Defendant, Hazen Shaw, was convicted by jury of one count of possessing an unregistered short-barreled shotgun under 26 U.S.C.S. §§ 5861(d) and 5871 of the National Firearms Act, 26 U.S.C.S. §§ 5801-5872. On appeal, defendant contended that the government failed to present sufficient evidence that he knew the shotgun's barrel was shorter than 18 inches, the statutory characteristic under 26 U.S.C.S. § 5845(a) that subjected the weapon to the Act.
Did the government fail to present sufficient evidence that the defendant knew the shotgun's barrel was shorter than 18 inches?

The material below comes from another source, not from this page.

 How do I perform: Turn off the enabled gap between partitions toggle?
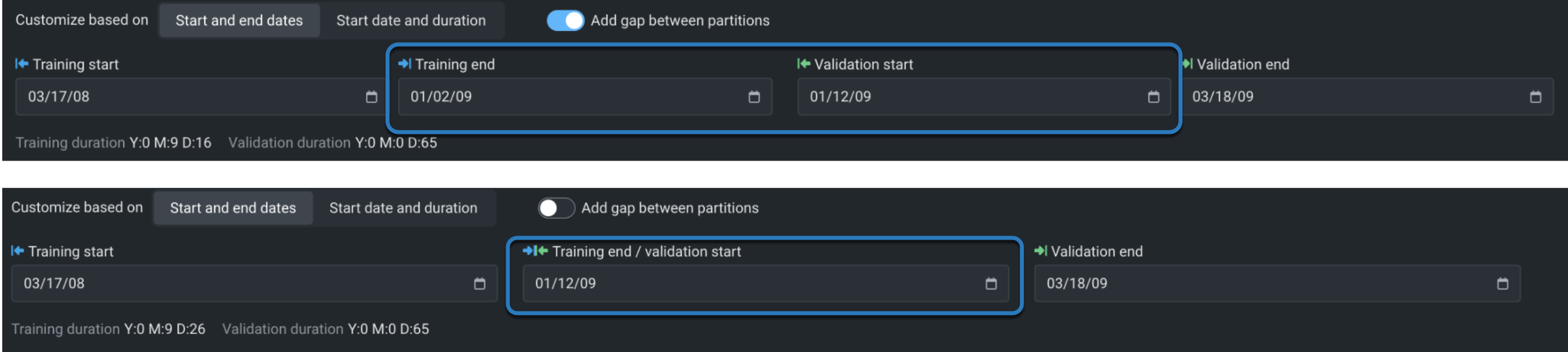tap(565, 21)
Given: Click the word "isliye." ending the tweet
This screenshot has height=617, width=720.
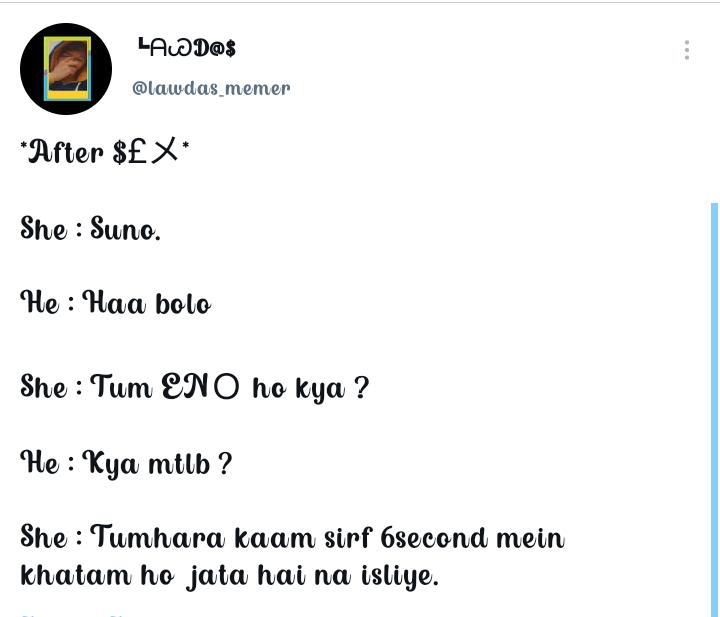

The judgment was affirmed. The court held that there was sufficient evidence to support the jury's finding beyond a reasonable doubt that defendant knew that the barrel of the sawed-off shotgun was shorter than 18 inches. His acquaintance with the particular weapon, his familiarity with firearms generally, and the external and readily observable shortened feature of the gun's sawed-off barrel permitted the jury to infer defendant's knowledge relative to barrel length. The gun was admitted into evidence, which allowed jurors to see the weapon for themselves. Thus, the jury had ample opportunity to reach its own determination as to whether the statutorily prescribed short barrel length was clear from simply looking at the shotgun. The evidence permitted the jury to conclude that the barrel's length visually appeared to be some stretch shorter than the actual internal measurement.